Ainsi la Cinémathèque française honorait-elle, ce lundi, le célèbre cinéaste pour l’ensemble de sa carrière. Et les Femen sont là pour l’accueillir à leur manière, toutes bannières brandies : "Pas d’honneur pour les violeurs" et "Si violer est un art, donnez à Polanski tous les Césars", entre autres saillies spirituelles, si l’on peut dire en la circonstance. En effet, au milieu de la seconde moitié du siècle dernier, Roman Polanski a été accusé d’avoir abusé d’une apprentie actrice, Samantha Geimer, mineure à l’époque des faits.

Interrogée par L’Obs, en 2013, elle assurait, non sans une certaine lucidité :
"J'étais présentée comme la petite salope qui voulait profiter du réalisateur célèbre, et ma mère comme la maquerelle n'hésitant pas à monnayer sa fille pour faire carrière." Et ce que semblent oublier ceux et celles qui s’acharnent sur cet homme de 84 ans, c’est que la victime a depuis longtemps pardonné : "Ce pardon, on me l'a souvent reproché. Je ne souffre pas du syndrome de Stockholm. Je lui ai pardonné pour moi, pas pour lui. Tout le monde veut me voir traumatisée, brisée, mais c'était il y a trente-six ans, maintenant, ça va, merci. Et tant pis si je ne suis pas la victime idéale, celle que veulent voir les médias ou le procureur." On a déjà entendu moins digne.

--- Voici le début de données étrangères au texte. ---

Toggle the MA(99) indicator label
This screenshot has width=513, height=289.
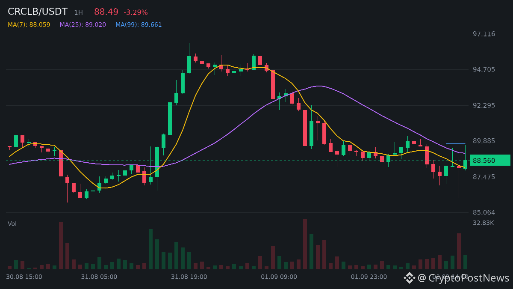click(x=139, y=25)
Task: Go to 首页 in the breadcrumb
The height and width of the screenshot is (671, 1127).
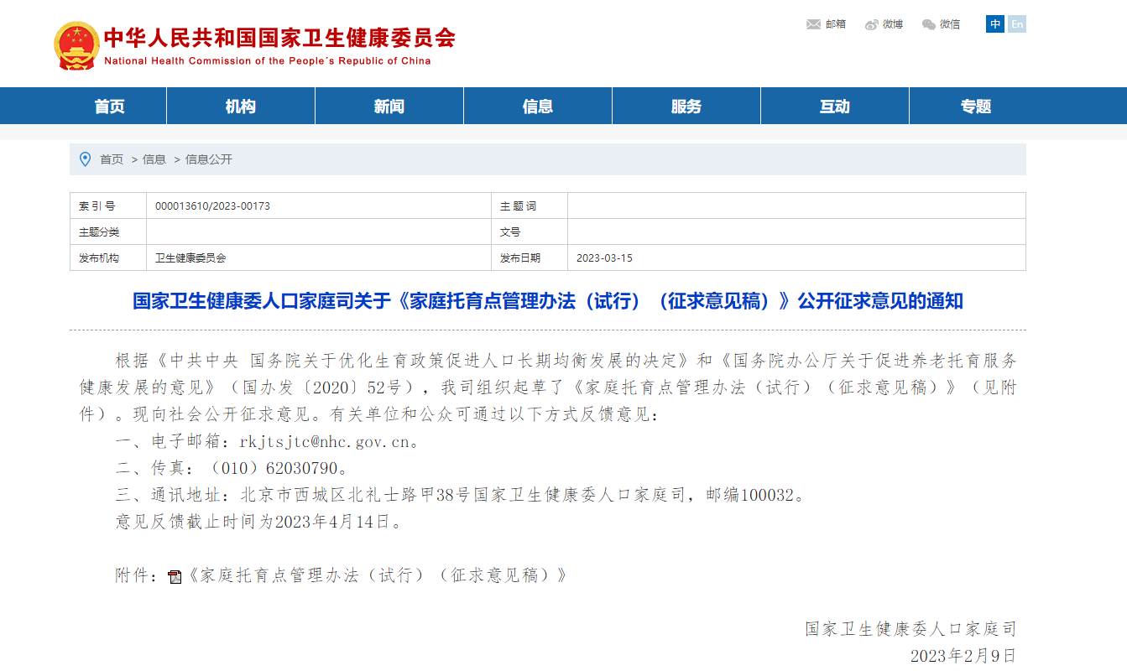Action: (112, 159)
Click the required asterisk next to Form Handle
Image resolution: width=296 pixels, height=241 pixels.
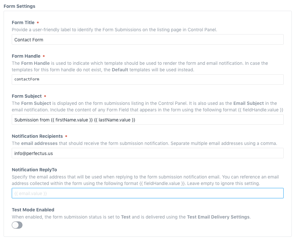pyautogui.click(x=44, y=56)
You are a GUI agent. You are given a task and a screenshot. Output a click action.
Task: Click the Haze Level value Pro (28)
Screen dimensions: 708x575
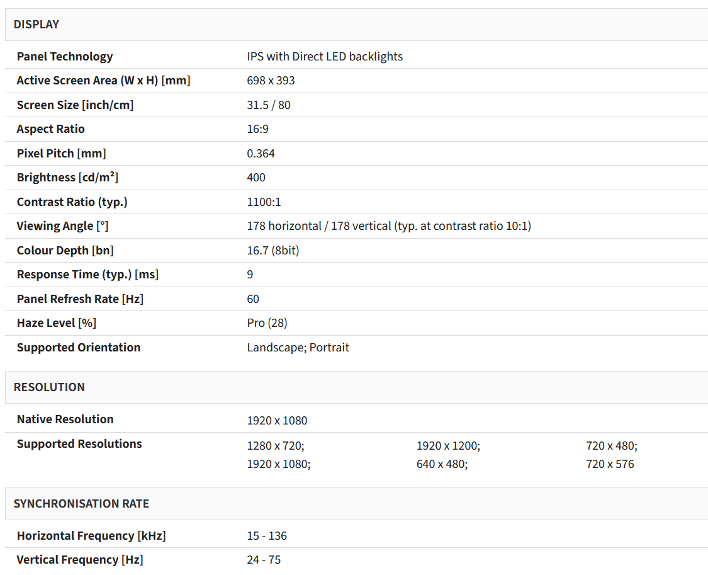(267, 323)
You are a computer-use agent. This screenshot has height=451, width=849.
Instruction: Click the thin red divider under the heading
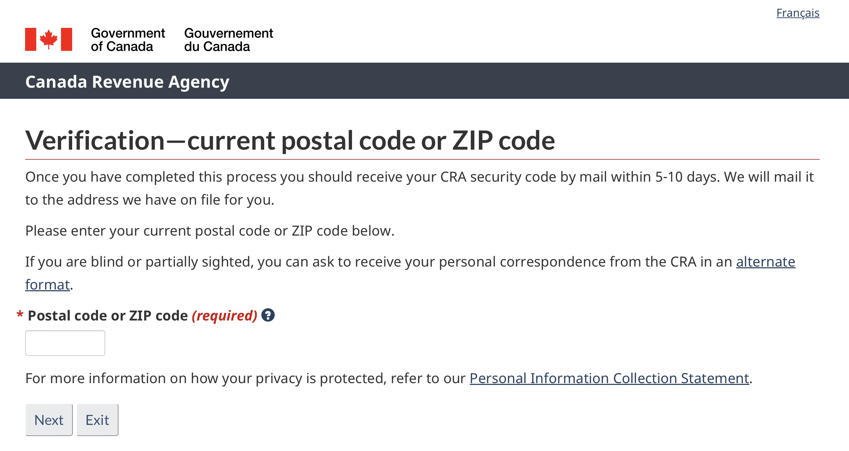(x=422, y=159)
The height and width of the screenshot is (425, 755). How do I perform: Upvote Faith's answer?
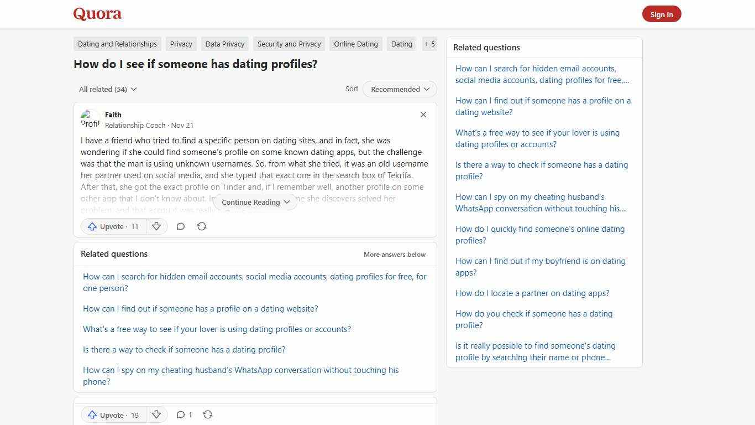point(113,226)
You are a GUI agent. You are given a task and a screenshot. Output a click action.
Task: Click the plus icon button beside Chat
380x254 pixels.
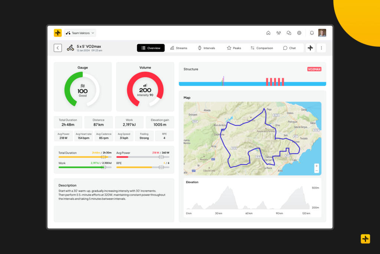(310, 48)
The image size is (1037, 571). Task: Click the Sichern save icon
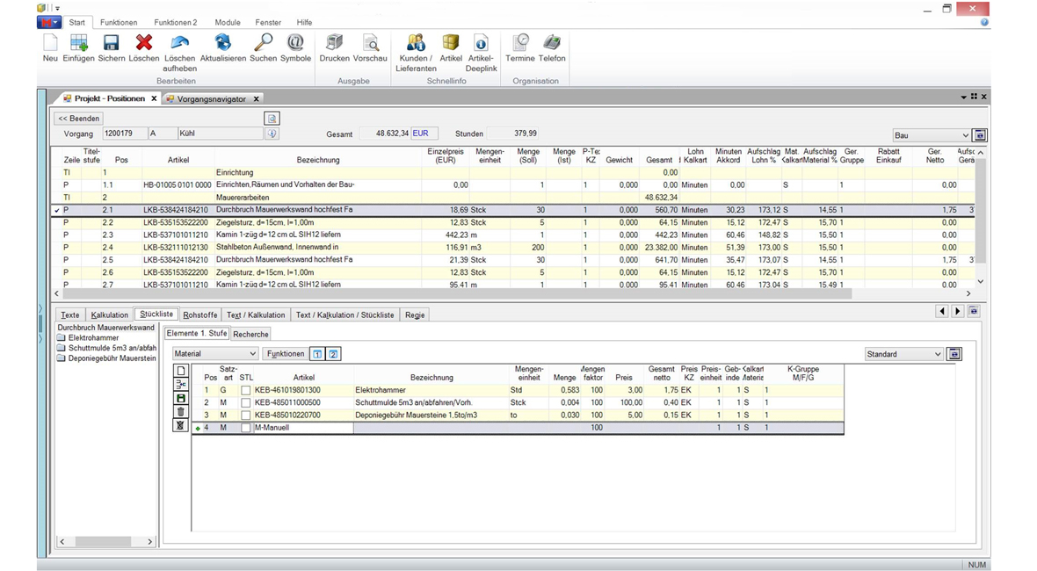point(111,44)
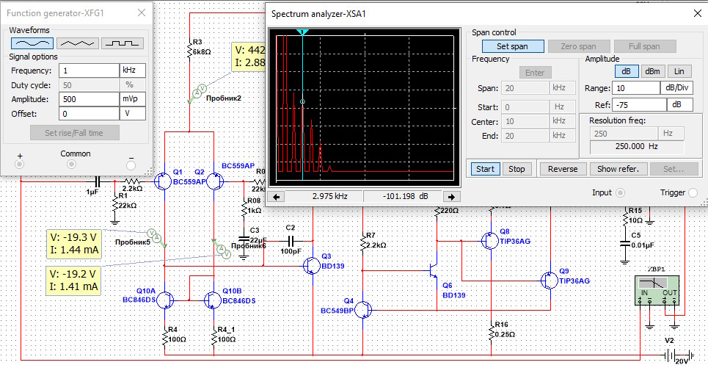Switch amplitude scale to dBm
This screenshot has width=708, height=365.
click(x=652, y=71)
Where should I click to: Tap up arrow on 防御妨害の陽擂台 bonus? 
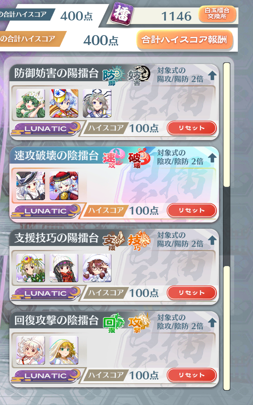click(212, 75)
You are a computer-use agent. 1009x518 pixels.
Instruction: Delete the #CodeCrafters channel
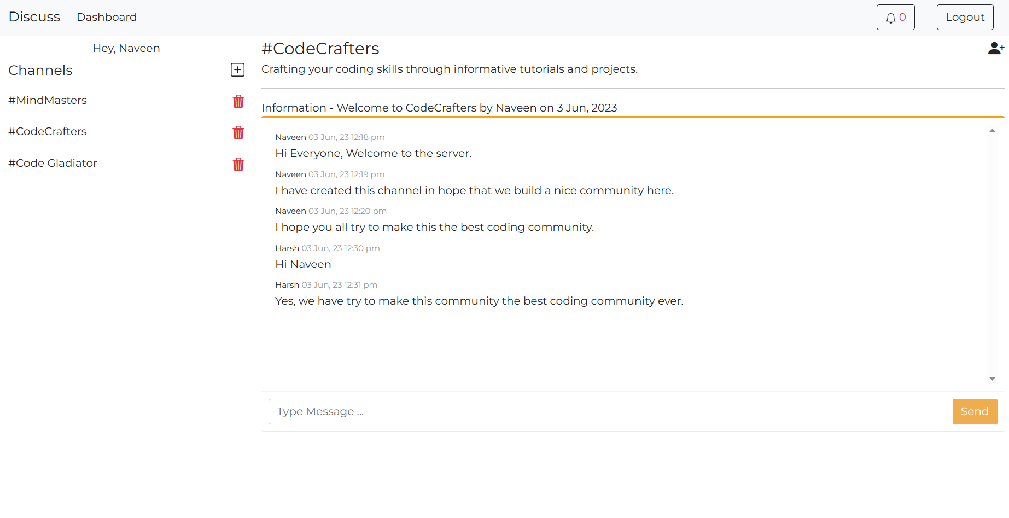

Depuis, trois autres "affaires" ont eu les honneurs des gazettes, remontant elles aussi à ces sulfureuses seventies. On peut bien penser ce que bon semble de l’artiste en question et rappeler qu’il ne fut pas forcément un parangon de courtoisie et de galanterie. Mais on n’a jamais cru savoir, non plus, qu’Hollywood était une annexe d’abbaye cistercienne, tant ces histoires sont à peu près aussi vieilles que cette usine à rêves. On ajoutera que la première victime a porté plainte au moment des faits, ce qui donne à son témoignage une valeur certaine, à rebours des trois autres, dont la mémoire semble avoir eu quelques sautes de courant ces décennies dernières.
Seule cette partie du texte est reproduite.